1800.1 The Board shall receive, at any time during the license period, complaints from any person alleging a violation by a licensee of the Act or this subtitle. Complaints shall be in writing and set forth enough information to allow the Board or its staff to investigate the matter.
1800.2 Any written complaint shall be kept confidential by the Board, to the extent permitted by law, unless the writer specifically states that it may be made public. All written complaints which identify the complainant by name and address will be responded to in writing by the Board or its staff within ninety (90) days of receipt of the complaint, and shall advise the complainant of what action the Board or its staff has taken on the matter....

Petitioner’s letter of complaint was processed pursuant to these provisions.
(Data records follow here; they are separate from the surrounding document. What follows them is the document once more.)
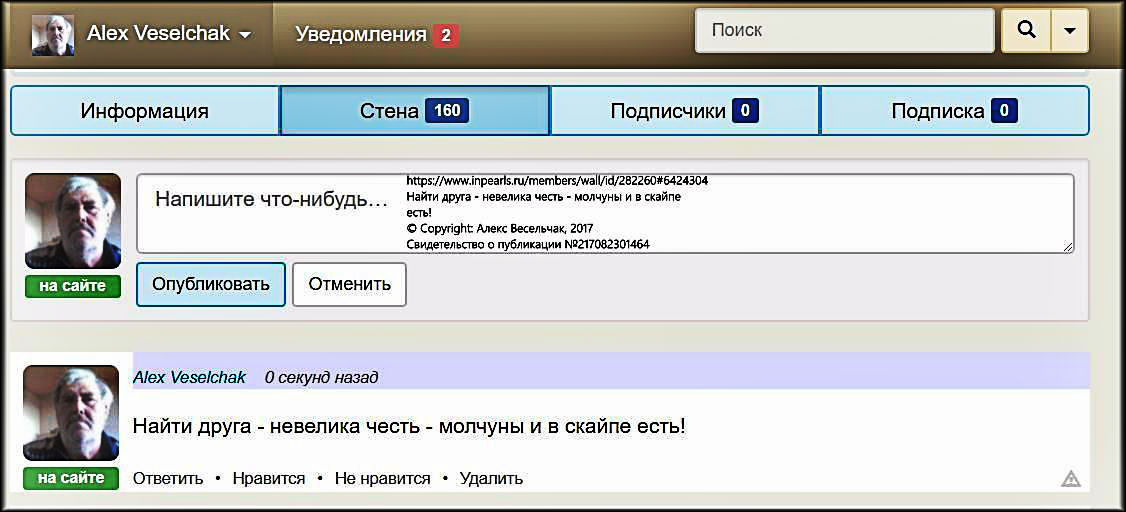Click the warning triangle report icon
The height and width of the screenshot is (512, 1126).
tap(1071, 478)
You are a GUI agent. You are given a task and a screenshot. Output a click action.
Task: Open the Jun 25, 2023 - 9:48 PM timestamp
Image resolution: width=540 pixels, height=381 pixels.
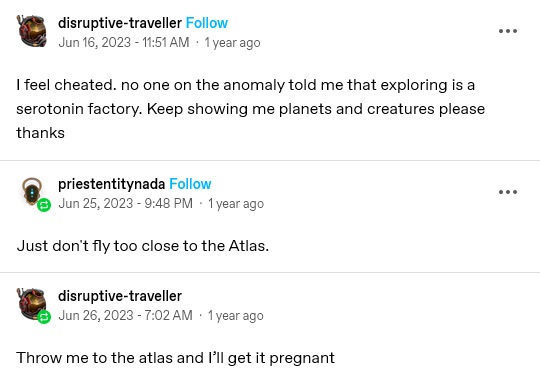125,203
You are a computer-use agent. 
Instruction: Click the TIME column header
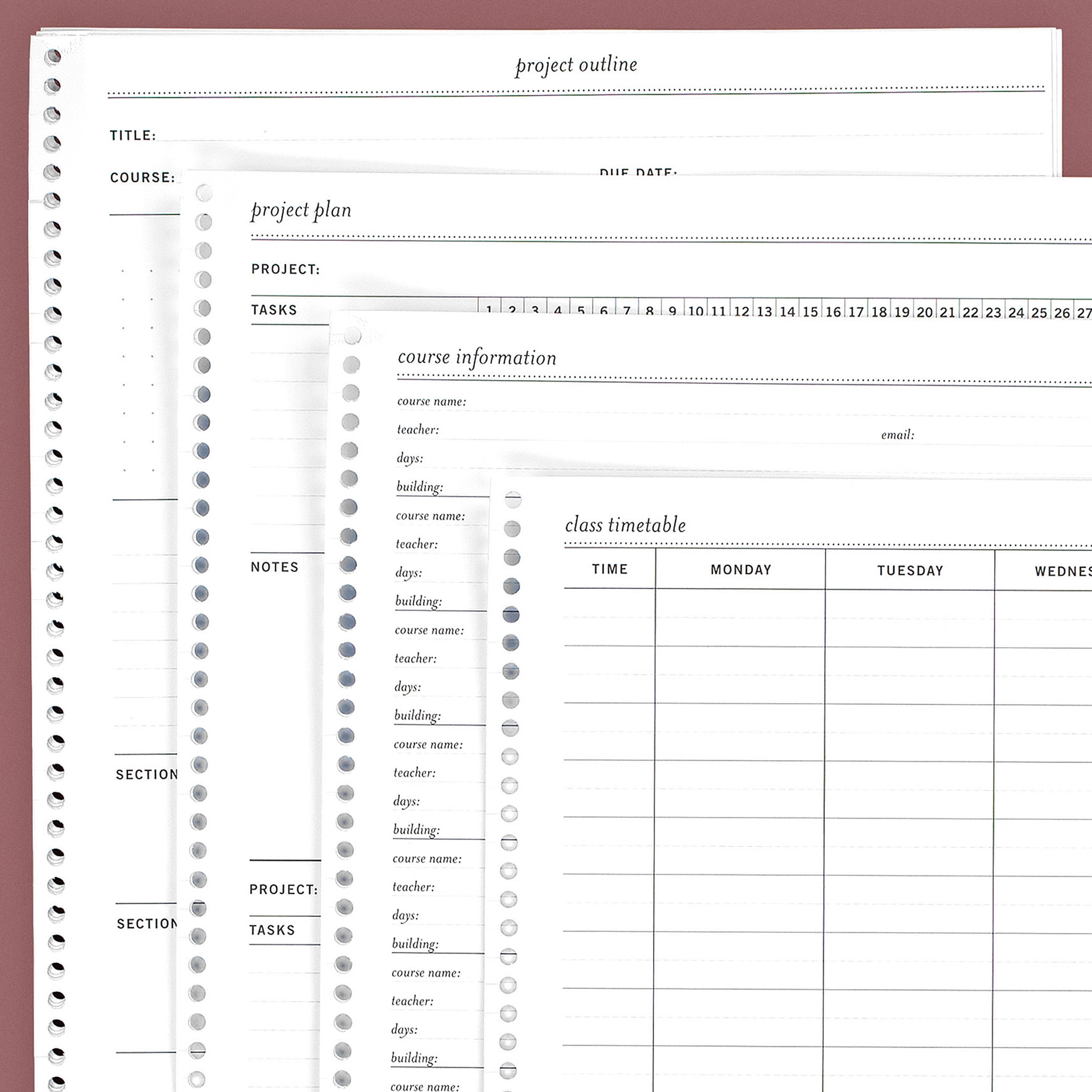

None of the statutory or regulatory provisions applicable here explicitly or implicitly entitle the petitioner to a trial-type hearing of a kind within the parameters of a contested case.
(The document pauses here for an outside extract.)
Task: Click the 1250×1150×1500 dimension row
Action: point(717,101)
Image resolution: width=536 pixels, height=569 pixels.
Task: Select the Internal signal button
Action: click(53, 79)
Similarly, we find no constitutional basis entitling petitioner to an adjudicatory hearing by the Board of the particular complaint contained in his letter. It is clear that “there exists an essential dichotomy between discriminatory action by the State” which is constitutionally protected, and “private conduct, ‘however discriminatory or wrongful,’ ” which is not. Moose Lodge No. 107 v. Irvis, 407 U.S. 163, 172, 92 S.Ct. 1965, 1971, 32 L.Ed.2d 627 (1972) (quoting Shelley v. Kraemer, 334 U.S. 1, 13, 68 S.Ct. 836, 842, 92 L.Ed. 1161 (1948)). Tracks, the club, is a privately-held corporation whose asserted violations of statutes may be investigated, and then, if warranted, prosecuted by the Board or others agencies. The fact that the nightclub is licensed and regulated by the District of Columbia is no valid ground to support petitioner’s claim that his complaint constituted a contested case because “[governmental licensing or extensive regulation of private activity alone does not warrant ascribing acts of the regulated entity to the state.” Woodward & Lothrop v. Hillary, 598 A.2d 1142, 1146 n. 6 (D.C.1991) (citing Moose Lodge No. 107 v. Irvis, supra, 407 U.S. at 177, 92 S.Ct. at 1973).
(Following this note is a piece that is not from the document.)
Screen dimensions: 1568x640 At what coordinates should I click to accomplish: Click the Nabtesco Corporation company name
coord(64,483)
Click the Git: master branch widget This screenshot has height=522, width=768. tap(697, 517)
Accordingly, this court is without jurisdiction of this petition for review.5

Petition dismissed.

. In addition to his original letter of complaint, petitioner sent a follow-up letter to the Board dated November 28, 1990, and a letter dated February 4, 1991, to the Mayor requesting assistance in having the Board pursue his complaint.

. The Board’s characterization of their meeting with Mr. Chernoff as a "hearing” does not transform that informal session into a "quasi-judicial” or an "adjudicatory” tribunal. See United States, et al. v. Florida East Coast Ry. Co., 410 U.S. 224, 239, 93 S.Ct. 810, 818, 35 L.Ed.2d 223 (1973).

. Stated in the alternative, the proceeding should "assume] ] primarily a quasi-judicial nature.” Citizens Ass'n of Georgetown, Inc. v. Washington, 291 A.2d 699, 704 (D.C.1972).

. The power to suspend licenses encompasses establishments who serve alcoholic beverages to those customers below the age of 21. See D.C.Code § 25-121 (1991 Repl.), and DCMR §§ 900 et seq.

. It is important to note that § 25 — 121(h) provides:

The rights and remedies contained in this section shall not be construed to limit or exclude other rights and remedies provided by law with respect to discrimination.

Thus, aggrieved individuals in a situation such as the instant case are not foreclosed from all redress. For example, The District of Columbia Human Rights Act, D.C.Code §§ 1-2501 to - 2557 (1991 Repl.), provides "both administrative and judicial remedies for discrimination.... An aggrieved individual may elect to file a complaint with OHR [Office of Human Rights] or in any court of competent jurisdiction within one year of the occurrence or discovery of an . unlawful discriminatory practice.” Simpson v. Office of Human Rights, 597 A.2d 392, 396 (D.C. 1991) (citations omitted).